Active managers brought in a sizeable chunk of new capital in the first quarter as investors sought to take advantage on lower valuations and seize opportunities in emerging markets.
Asset flows to active managers rose from $43 billion in the first quarter of 2022 to $51 billion in the first quarter of 2023, an 18 percent increase year-over-year, according to the latest report by Investment Metrics, a Confluence company. The report showed that growth in asset flows has largely been driven by emerging market strategies, which received over $1 billion from institutional investors in the first quarter, significantly up from the $395 million recorded during the same period last year.
“Some institutional investors were clearly trying to take advantage of the low valuations in public equities and in emerging markets,” the report said.
Asset managers that reported the largest increases in assets in the first quarter include NISA Investment Advisors, with $11.5 billion in flows; PIMCO, with $7.6 billion; and J.P. Morgan Asset Management, with $4.3 billion, according to the report.
The surge of new capital into active strategies follows a period in which active managers demonstrated their expertise during the increased market volatility seen in 2022. For example, 45 percent of U.S. large-cap growth funds outperformed the market last year, a significant improvement from the 21 percent that outperformed in 2021. Active managers have long argued that they do their best work during volatile times because they can respond quickly to market-changing events, such as rising interest rates and Russia’s invasion of Ukraine.
Fixed-income strategies also gained assets in the first quarter as investors flocked back into the bond market to lock in the higher yields.
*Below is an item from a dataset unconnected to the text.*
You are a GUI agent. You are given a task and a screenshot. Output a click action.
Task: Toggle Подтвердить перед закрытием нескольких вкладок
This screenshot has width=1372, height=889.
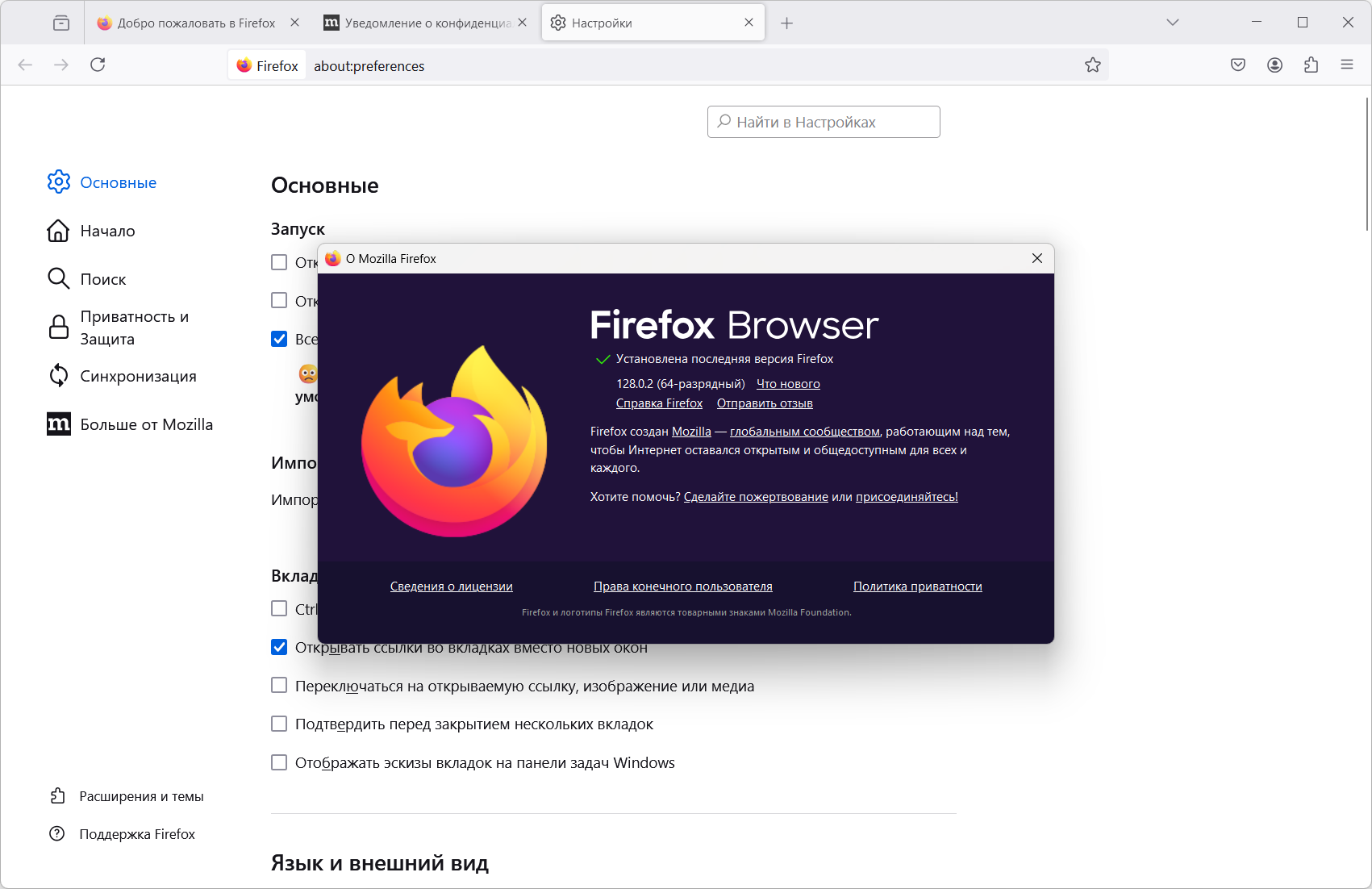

Asset flows to U.S. fixed-income mandates grew from $24.6 billion in the first quarter of 2022 to $28.4 billion in the first quarter of 2023. Within U.S. fixed income, investors have shown a preference for U.S. corporate bond strategies, according to the report.
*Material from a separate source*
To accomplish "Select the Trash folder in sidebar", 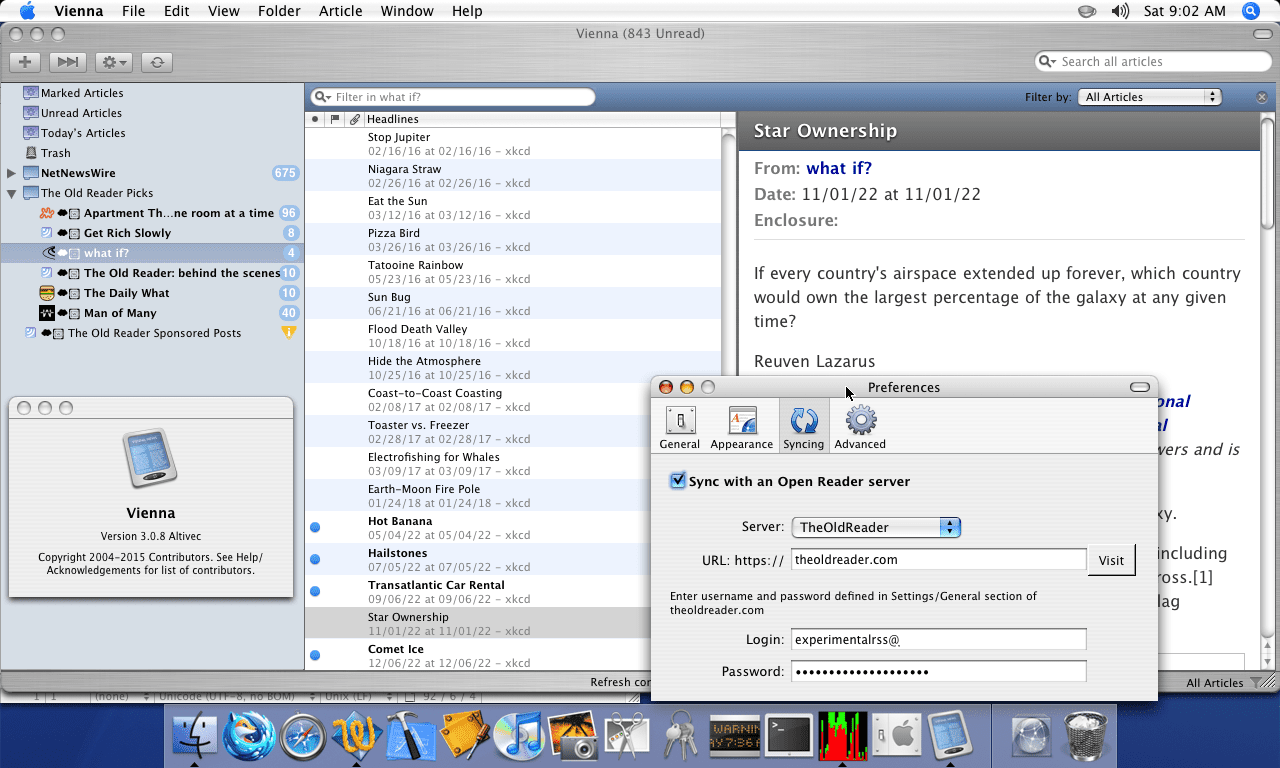I will (55, 153).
Investors also showed considerable interest in emerging market debt, with the expectation that EM countries will make smaller rate hikes following a similar move by the U.S. Federal Reserve. According to Investment Metrics, two of the leading active investment strategies in terms of assets acquired in the first quarter were emerging market debt strategies — one from PIMCO and the other from RBC Bluebay Asset Management.
“Active managers in the institutional investment industry saw an excellent start to the year,” the report concluded. “Good timing played a factor for institutional investors as public equities and fixed income provided good returns in Q1 2023. We expect this market trend to continue.”